| Excerpts from a dataset |
- Opening Delimiter -

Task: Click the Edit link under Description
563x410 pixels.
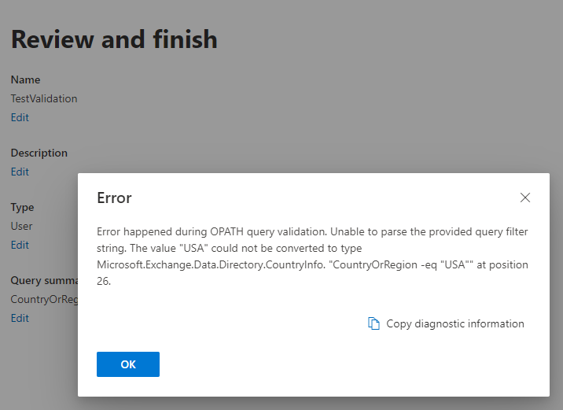Action: 20,172
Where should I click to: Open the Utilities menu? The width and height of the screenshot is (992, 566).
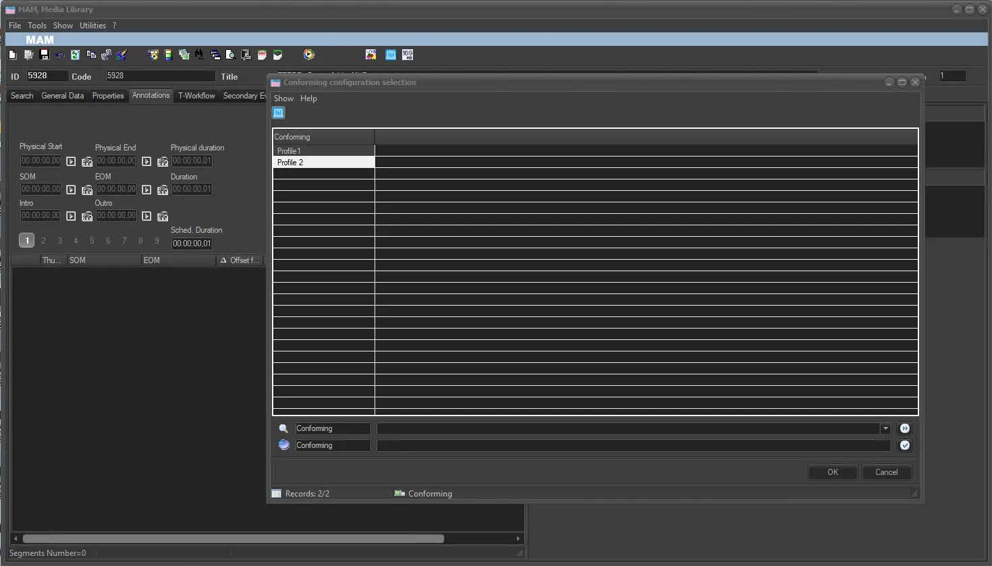coord(92,26)
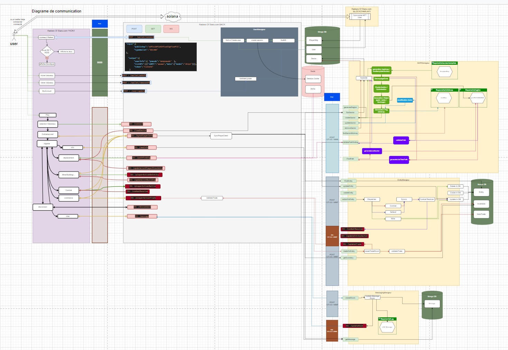Select the TemplateMap hexagon shape
This screenshot has width=508, height=350.
(x=444, y=72)
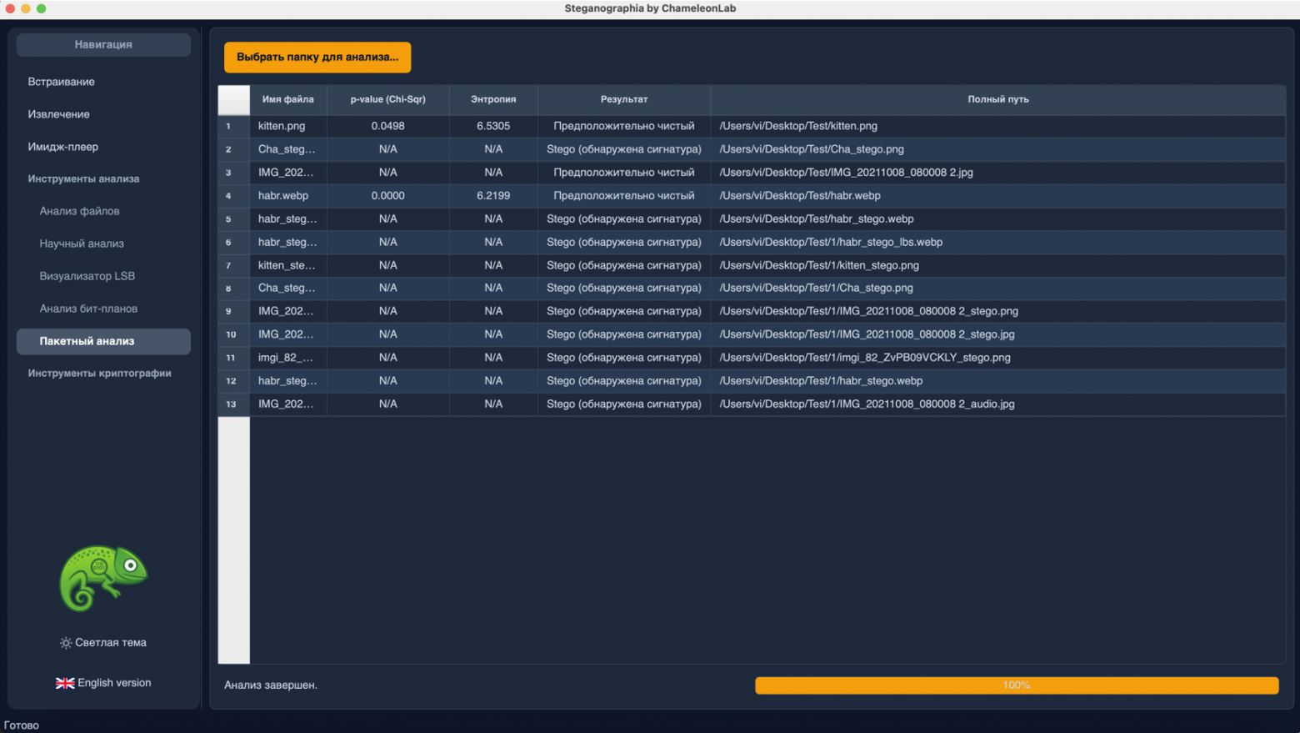Viewport: 1300px width, 733px height.
Task: Switch to light theme (Светлая тема)
Action: (x=103, y=642)
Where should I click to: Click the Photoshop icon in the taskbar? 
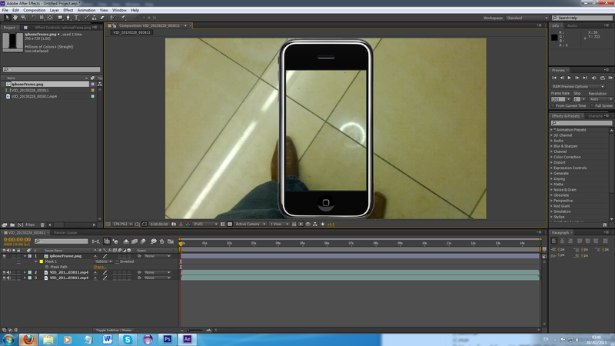pyautogui.click(x=168, y=338)
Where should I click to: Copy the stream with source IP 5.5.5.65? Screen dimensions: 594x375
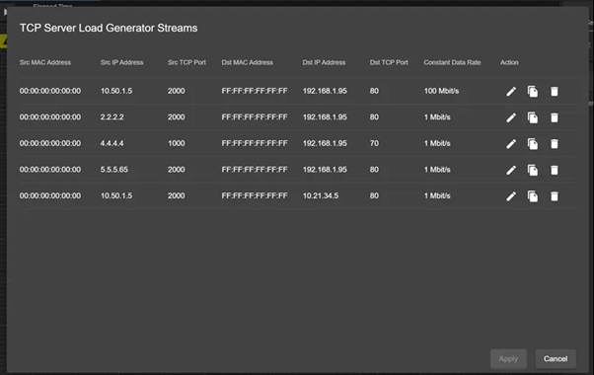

- Closing Delimiter -

| Required work |
Extract precisely the lines beginning at the line containing "563x410 pixels." and ending at the last line of the entries above, exactly as written and with no pictures.

| Output for this exercise |
563x410 pixels.
Action: 20,172
Where should I click to: Open the Utilities menu? The width and height of the screenshot is (992, 566).
coord(92,26)
Select the TemplateMap hexagon shape
This screenshot has width=508, height=350.
(x=444, y=72)
Viewport: 1300px width, 733px height.
Task: Switch to light theme (Светлая тема)
Action: (x=103, y=642)
Where should I click to: Click the Photoshop icon in the taskbar? 
pyautogui.click(x=168, y=338)
Where should I click to: Copy the stream with source IP 5.5.5.65? Screen dimensions: 594x375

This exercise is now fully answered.